→ The problem: Please show each line in the items below that contains the word "Open".

[BEGIN Stored rows]

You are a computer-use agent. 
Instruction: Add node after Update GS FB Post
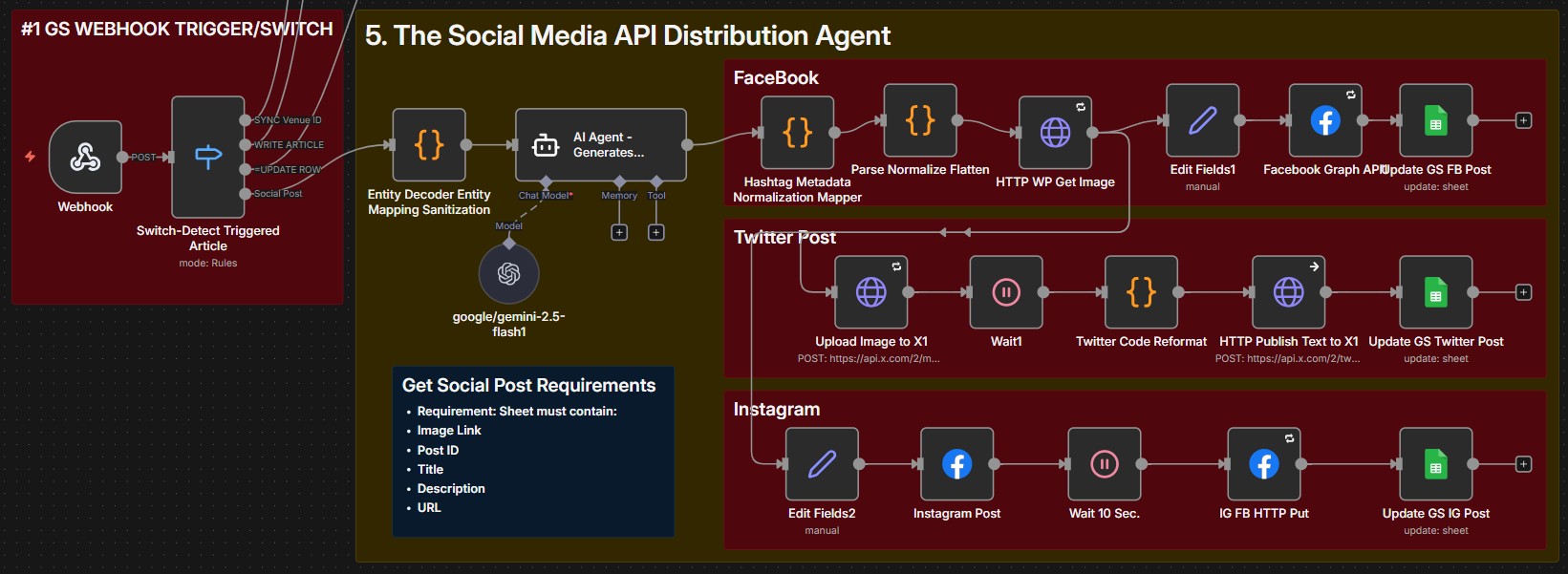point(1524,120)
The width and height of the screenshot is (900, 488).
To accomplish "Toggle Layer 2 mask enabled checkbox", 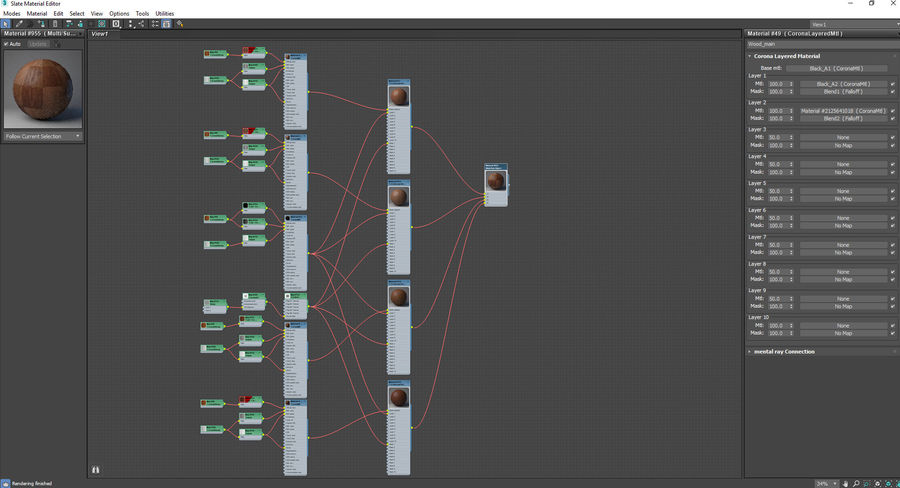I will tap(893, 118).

[END Stored rows]
[BEGIN Stored rows]

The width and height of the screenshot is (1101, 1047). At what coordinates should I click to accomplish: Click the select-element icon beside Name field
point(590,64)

[END Stored rows]
[BEGIN Stored rows]

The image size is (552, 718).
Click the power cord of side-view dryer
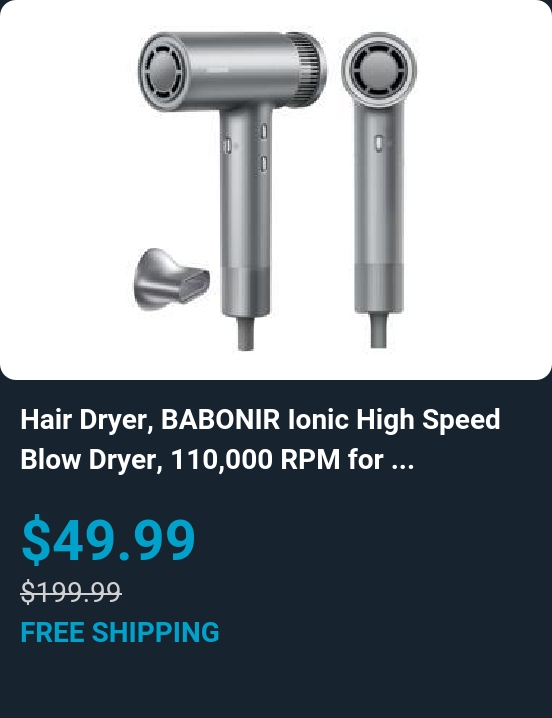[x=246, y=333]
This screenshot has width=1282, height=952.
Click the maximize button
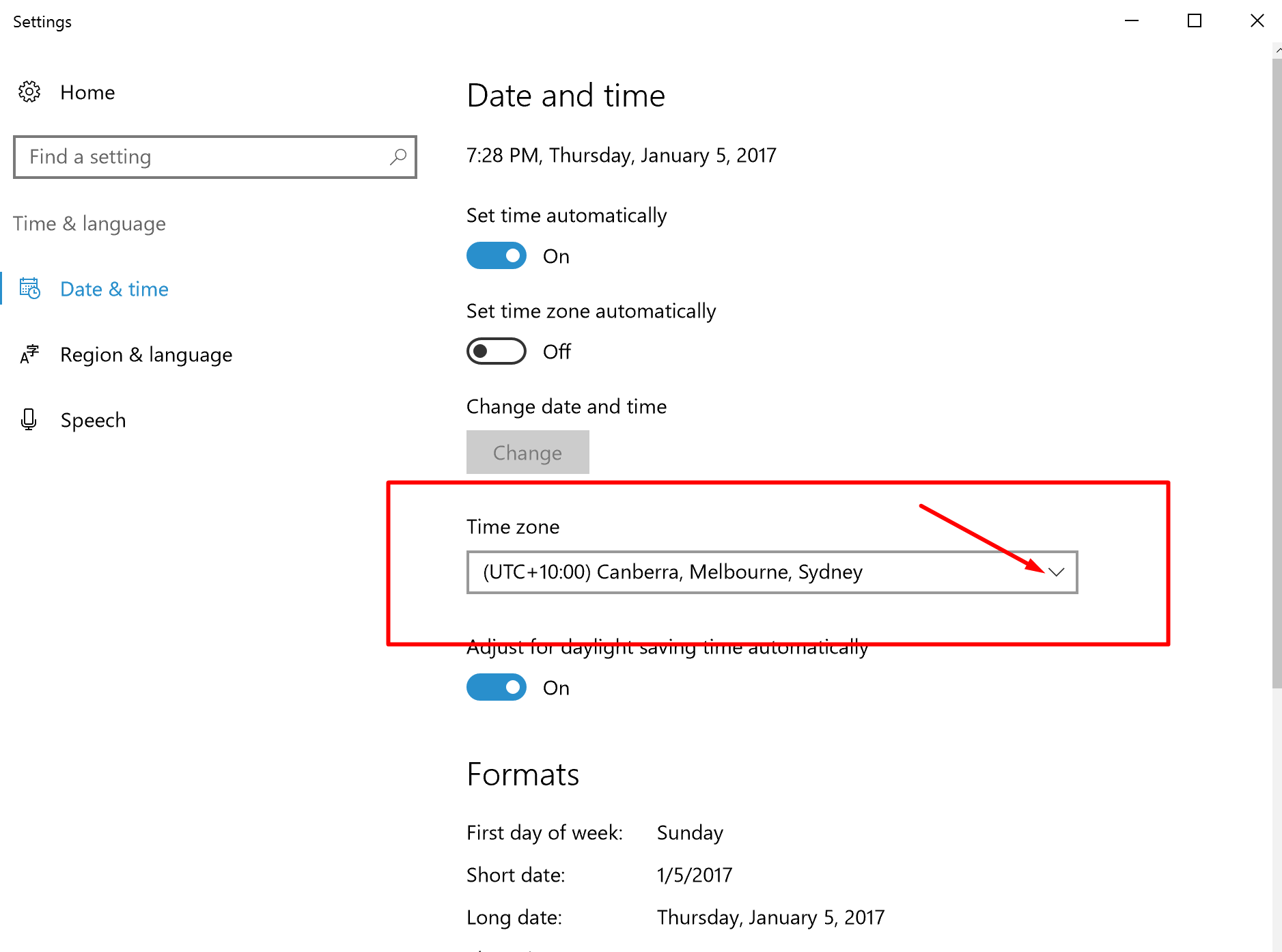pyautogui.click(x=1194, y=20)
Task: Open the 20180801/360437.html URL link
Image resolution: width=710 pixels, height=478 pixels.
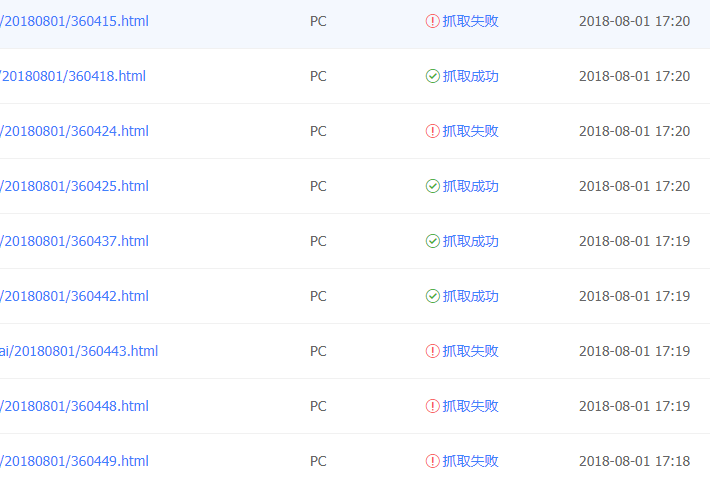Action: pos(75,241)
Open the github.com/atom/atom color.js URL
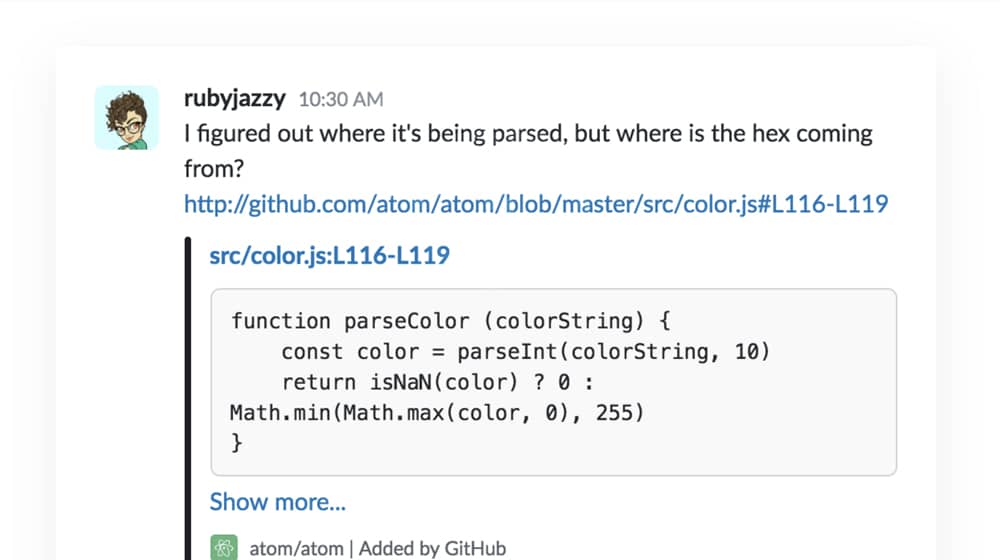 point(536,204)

[END Stored rows]

→ Complete response:
Task: Open the 20180801/360437.html URL link
Open the github.com/atom/atom color.js URL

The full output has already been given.